Il dépeint leurs joies et leurs faiblesses. Le texte est sous-tendu  par des temps qui se croisent : passé / présent, on l’a dit. Le temps objectif, celui du calendrier et des échéances, et le temps subjectif, celui des souvenirs de l’âge d’or. Cette mémoire n’est pas nostalgie statique mais  bien une force créatrice révélant l’instant disparu et cher, mais aussi des tensions.

© Laurent Schneegans

Le regard clinique de l’auteur.
En médecin qu’il était, il dissèque les soubresauts intérieurs des personnages, même lorsque ceux-ci rient, dansent en buvant du champagne.

Le temps élargi à l’Histoire.
Un monde en ruine, que Tchékov place en arrière-plan. L’abolition du servage a eu lieu – les domestiques parlent de liberté ou d’émancipation (selon la traduction). Epikhodov, ancien serf, a accédé à la classe bourgeoise ; Lioubov, à l’inverse, est une aristocrate ruinée. Nous sommes à l’aube de la Révolution. Ainsi à l’espace restreint de la maison s’ajoutent celui du monde et de la Russie, puis celui inconnu et incertain que tous, sauf le domestique Firs, devront affronter à la fin.

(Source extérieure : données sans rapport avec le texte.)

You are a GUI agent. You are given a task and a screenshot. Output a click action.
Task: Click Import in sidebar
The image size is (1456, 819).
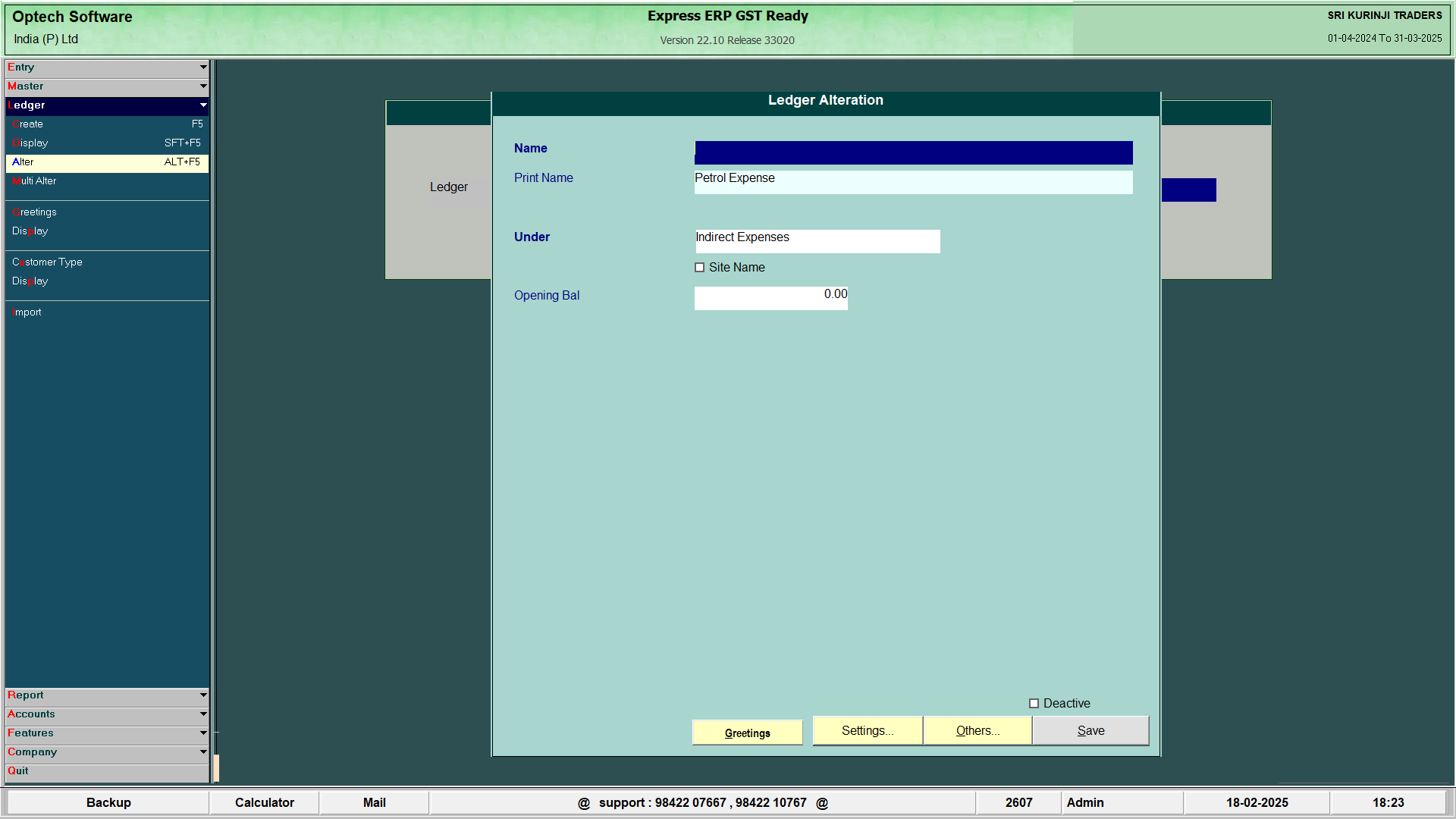[x=27, y=312]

Beaucoup de bruit pour …..

Les éléments symboliques de la maison sont bien présents sur le plateau : la table/billard, l’arbre stylisé en métal, nu, et au fond la chambre surélevée. Dès le début, nous assistons à l’agitation joyeuse des personnages. La mère, Lioubov, virevolte, saute, toute en liesse. La comédienne, Océane Mozas, soigne particulièrement sa séduction et ses effets de jambes ! Les déplacements fermes et énergiques des douze comédiens s’allient aux éclats de rire et aux dialogues dont le ton et la vivacité donnent l’effet de naturel. Les deux filles, Justine Moulinier et Maëlle Poésy, sont lumineuses et tendres avec leur mère et leur oncle. Certains suscitent le rire avec talent comme Epikhodov appelé « mille malheurs », ou bien l’institutrice Charlotta, jouée par Fanny Mary, drôle et fantaisiste, jouant au prestidigitateur, et le jeune domestique Iacha, Gilian Petrovski, persifleur et moqueur.

© Laurent Schneegans

Mais lorsqu’ils abordent des sujets graves, les dialogues deviennent acérés, peut-être un peu trop dans les rôles féminins. Lopakhine, qui est Christophe Grégoire, a le ton juste, dans ses exhortations impatientes à rentabiliser la Cerisaie. Firs incarne à merveille le serviteur dévoué et raffiné du temps passé. Bref, beaucoup de qualités de jeu en général.
Cependant, qu’en est-il des impressions de vacuité, des rêves, lors des conversations décousues au hasard des rencontres dans la maison ? Tout ce bruit, ainsi que l’excessive dramatisation des dialogues dans le ton et les voix aiguës, l’exubérance trop présente, ne gêne-t-il pas la théatralisation de l’attente nimbée de rêves et de souvenirs ?
Paul Desvaux a l’idée judicieuse de faire jouer les comédiens presque toujours ensemble sur la scène afin de représenter « le mouvement perpétuel » dans l’espace clos. Toutefois, les ruptures temporelles, la contingence des rencontres, n’apparaissent que plus difficilement.
Les comédiennes sont vêtues de jupes courtes aux couleurs vives avec bottines, les comédiens portent des pantalons rustiques dans de grandes bottes et une veste.
Le metteur en scène, dans la scénographie, fait entendre des voix confuses : rumeurs d’un peuple mécontent ou actualités radiophoniques relatant la crise économiques ?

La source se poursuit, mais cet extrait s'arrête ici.